Back

Explore Courses Blog Tutorials Interview Questions
0 votes
2 views
in Machine Learning by (19k points)

I want to color my clusters with a color map that I made in the form of a dictionary (i.e. {leaf: color}).

I've tried following https://joernhees.de/blog/2015/08/26/scipy-hierarchical-clustering-and-dendrogram-tutorial/ but the colors get messed up for some reason. The default plot looks good, I just want to assign those colors differently. I saw that there was a link_color_func but when I tried using my color map (D_leaf_color dictionary) I got an error b/c it wasn't a function. I've created D_leaf_color to customize the colors of the leaves associated with particular clusters. In my actual dataset, the colors mean something so I'm steering away from arbitrary color assignments.

I don't want to use color_threshold b/c in my actual data, I have way more clusters and SciPy repeats the colors, hence this question. . .
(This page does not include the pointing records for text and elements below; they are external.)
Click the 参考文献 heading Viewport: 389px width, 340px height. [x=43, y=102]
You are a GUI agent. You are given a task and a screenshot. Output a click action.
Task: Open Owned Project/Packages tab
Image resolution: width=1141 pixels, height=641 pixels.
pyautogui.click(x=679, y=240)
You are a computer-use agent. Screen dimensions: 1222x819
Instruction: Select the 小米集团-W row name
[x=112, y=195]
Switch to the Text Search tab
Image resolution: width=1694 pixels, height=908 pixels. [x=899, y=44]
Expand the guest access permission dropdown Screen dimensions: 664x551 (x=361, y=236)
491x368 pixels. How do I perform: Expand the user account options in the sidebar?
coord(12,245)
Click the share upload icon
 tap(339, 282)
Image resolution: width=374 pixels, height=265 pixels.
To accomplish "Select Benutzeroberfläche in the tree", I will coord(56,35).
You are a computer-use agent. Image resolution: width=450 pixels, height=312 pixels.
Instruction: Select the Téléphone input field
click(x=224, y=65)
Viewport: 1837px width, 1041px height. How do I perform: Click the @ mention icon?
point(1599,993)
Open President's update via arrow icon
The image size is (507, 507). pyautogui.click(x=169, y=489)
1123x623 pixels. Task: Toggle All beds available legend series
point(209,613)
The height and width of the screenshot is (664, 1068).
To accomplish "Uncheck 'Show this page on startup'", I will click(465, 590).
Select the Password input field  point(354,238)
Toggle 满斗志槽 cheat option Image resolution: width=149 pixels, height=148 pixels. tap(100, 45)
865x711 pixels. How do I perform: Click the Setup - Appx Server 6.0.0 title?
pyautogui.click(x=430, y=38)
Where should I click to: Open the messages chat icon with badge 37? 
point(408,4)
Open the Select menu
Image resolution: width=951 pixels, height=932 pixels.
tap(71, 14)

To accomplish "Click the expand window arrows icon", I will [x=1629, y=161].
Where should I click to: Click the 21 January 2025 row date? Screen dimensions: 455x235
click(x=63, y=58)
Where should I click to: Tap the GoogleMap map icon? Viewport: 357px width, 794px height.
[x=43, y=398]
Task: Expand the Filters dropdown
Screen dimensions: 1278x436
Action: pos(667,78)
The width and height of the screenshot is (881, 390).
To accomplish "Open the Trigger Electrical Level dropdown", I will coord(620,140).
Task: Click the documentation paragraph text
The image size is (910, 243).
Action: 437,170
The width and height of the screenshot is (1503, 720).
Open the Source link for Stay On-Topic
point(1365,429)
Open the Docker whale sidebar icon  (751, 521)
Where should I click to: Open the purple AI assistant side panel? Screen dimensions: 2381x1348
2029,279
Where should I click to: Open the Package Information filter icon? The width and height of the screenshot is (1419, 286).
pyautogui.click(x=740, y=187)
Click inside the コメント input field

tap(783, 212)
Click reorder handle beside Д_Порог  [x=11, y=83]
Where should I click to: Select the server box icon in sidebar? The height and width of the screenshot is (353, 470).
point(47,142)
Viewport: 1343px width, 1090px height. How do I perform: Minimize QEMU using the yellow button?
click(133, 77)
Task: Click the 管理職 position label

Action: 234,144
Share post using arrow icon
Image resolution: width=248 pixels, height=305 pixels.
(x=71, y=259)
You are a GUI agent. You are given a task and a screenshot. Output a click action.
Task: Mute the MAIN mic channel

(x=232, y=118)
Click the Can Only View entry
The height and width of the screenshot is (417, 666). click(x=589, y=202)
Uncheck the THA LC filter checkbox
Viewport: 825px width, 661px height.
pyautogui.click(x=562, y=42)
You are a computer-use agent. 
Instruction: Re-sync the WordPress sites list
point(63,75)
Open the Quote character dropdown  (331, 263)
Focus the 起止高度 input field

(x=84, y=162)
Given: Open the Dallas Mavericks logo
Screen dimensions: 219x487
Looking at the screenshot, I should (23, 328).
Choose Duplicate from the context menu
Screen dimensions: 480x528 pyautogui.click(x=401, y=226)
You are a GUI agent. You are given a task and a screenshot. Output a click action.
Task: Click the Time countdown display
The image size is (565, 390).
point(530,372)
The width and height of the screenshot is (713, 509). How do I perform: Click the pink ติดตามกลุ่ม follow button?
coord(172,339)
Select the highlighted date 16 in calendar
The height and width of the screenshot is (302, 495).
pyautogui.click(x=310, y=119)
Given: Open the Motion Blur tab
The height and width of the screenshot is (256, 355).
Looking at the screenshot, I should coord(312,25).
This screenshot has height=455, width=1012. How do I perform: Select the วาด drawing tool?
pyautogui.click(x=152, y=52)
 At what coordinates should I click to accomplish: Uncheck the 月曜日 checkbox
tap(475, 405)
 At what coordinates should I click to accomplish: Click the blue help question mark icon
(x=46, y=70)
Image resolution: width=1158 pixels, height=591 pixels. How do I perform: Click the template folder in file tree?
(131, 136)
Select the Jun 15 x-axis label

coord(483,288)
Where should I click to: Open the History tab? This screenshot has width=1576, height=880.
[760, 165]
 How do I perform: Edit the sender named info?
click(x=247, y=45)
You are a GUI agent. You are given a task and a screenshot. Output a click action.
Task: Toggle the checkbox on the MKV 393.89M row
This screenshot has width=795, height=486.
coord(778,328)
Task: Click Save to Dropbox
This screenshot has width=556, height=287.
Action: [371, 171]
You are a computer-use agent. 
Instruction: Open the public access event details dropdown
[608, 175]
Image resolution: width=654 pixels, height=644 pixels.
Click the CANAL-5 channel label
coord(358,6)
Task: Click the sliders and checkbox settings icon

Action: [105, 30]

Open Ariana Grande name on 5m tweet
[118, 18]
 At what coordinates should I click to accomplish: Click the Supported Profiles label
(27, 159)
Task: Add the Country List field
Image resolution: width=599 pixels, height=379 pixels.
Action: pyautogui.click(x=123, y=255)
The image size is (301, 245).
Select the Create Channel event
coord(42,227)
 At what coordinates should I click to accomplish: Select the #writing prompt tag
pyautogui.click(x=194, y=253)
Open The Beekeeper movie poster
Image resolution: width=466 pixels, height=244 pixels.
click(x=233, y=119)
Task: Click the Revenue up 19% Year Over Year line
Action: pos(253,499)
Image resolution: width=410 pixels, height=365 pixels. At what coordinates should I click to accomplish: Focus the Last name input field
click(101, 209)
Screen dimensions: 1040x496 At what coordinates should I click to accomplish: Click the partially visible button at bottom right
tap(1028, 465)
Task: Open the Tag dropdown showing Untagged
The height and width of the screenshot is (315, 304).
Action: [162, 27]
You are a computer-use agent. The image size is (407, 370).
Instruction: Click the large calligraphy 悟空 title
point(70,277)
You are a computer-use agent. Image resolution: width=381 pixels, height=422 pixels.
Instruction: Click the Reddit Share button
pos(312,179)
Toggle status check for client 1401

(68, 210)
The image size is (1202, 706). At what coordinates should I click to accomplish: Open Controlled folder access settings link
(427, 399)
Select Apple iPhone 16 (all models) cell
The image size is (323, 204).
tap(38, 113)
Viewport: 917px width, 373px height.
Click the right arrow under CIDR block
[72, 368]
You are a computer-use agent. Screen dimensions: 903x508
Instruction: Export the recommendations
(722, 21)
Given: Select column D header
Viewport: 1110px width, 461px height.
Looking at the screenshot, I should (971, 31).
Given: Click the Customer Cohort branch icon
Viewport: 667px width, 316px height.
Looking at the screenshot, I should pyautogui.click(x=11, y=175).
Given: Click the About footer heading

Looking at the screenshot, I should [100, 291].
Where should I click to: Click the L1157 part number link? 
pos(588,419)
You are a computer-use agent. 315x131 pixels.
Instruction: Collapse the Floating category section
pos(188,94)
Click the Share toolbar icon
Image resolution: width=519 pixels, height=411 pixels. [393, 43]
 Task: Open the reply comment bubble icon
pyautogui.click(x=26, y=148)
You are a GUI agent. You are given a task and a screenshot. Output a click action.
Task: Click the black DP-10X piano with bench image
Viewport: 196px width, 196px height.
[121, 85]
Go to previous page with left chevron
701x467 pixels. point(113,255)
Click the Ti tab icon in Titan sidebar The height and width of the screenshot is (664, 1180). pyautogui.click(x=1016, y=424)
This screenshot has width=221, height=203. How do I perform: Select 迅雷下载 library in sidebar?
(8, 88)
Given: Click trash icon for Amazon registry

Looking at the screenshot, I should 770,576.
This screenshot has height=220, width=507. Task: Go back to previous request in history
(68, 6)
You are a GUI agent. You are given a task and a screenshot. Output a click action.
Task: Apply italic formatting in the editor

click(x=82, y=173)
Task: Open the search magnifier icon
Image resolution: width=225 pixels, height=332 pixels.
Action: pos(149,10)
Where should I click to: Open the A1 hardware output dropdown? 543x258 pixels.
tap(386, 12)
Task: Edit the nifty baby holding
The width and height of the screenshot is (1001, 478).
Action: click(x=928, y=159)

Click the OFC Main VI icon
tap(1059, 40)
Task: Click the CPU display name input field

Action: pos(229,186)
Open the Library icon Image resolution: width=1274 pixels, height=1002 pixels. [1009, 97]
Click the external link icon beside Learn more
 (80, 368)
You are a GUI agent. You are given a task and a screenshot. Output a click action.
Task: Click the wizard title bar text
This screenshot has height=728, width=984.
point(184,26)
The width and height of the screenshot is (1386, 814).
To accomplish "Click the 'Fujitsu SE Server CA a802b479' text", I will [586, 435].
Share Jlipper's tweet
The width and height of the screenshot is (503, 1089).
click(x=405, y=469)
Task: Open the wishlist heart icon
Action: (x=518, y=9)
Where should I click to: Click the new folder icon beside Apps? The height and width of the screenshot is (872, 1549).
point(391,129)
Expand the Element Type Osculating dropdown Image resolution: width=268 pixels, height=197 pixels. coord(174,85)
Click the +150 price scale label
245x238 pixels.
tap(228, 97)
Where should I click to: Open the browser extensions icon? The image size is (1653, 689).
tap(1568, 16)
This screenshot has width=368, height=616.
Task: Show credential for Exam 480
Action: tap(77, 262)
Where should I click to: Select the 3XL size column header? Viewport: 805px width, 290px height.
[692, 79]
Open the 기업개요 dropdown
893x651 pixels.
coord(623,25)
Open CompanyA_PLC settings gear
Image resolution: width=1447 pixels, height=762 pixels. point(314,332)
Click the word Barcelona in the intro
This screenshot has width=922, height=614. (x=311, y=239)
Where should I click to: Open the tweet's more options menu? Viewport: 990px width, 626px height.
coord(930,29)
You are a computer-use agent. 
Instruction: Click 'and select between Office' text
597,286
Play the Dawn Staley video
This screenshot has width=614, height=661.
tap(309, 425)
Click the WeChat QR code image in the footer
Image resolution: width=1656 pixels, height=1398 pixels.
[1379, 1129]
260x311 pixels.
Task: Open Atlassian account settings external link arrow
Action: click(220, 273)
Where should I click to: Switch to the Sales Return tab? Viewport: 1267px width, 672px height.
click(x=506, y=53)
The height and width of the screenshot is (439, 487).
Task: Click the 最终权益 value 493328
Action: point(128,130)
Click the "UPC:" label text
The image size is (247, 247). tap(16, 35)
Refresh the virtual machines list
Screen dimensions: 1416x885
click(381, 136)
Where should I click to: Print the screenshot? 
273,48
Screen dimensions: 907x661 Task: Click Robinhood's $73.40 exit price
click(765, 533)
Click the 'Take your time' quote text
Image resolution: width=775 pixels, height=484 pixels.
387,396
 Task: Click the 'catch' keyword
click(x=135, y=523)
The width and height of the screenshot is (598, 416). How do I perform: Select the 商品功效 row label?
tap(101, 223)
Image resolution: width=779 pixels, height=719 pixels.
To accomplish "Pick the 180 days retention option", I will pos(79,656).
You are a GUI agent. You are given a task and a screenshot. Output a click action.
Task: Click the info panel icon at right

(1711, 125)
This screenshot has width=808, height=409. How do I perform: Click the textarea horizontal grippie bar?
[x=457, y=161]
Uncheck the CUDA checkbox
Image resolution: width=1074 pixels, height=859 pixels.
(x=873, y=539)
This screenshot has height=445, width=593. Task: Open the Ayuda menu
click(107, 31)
How can I use my leaf-color dictionary to customize the color of my dendrogram clusters?

I made a GitHub issue https://github.com/scipy/scipy/issues/6346 where I further elaborated on the approach to color the leaves in Interpreting the output of SciPy's hierarchical clustering dendrogram? (maybe found a bug...) but I still can't figure out how to actually either: (i) use dendrogram output to reconstruct my dendrogram with my specified color dictionary or (ii) reformat my D_leaf_color dictionary for the link_color_func parameter.

# Init

import pandas as pd

import numpy as np

import matplotlib.pyplot as plt

import seaborn as sns; sns.set()

# Load data

from sklearn.datasets import load_diabetes

# Clustering

from scipy.cluster.hierarchy import dendrogram, fcluster, leaves_list

from scipy.spatial import distance

from fastcluster import linkage # You can use SciPy one too

%matplotlib inline

# Dataset

A_data = load_diabetes().data

DF_diabetes = pd.DataFrame(A_data, columns = ["attr_%d" % j for j in range(A_data.shape[1])])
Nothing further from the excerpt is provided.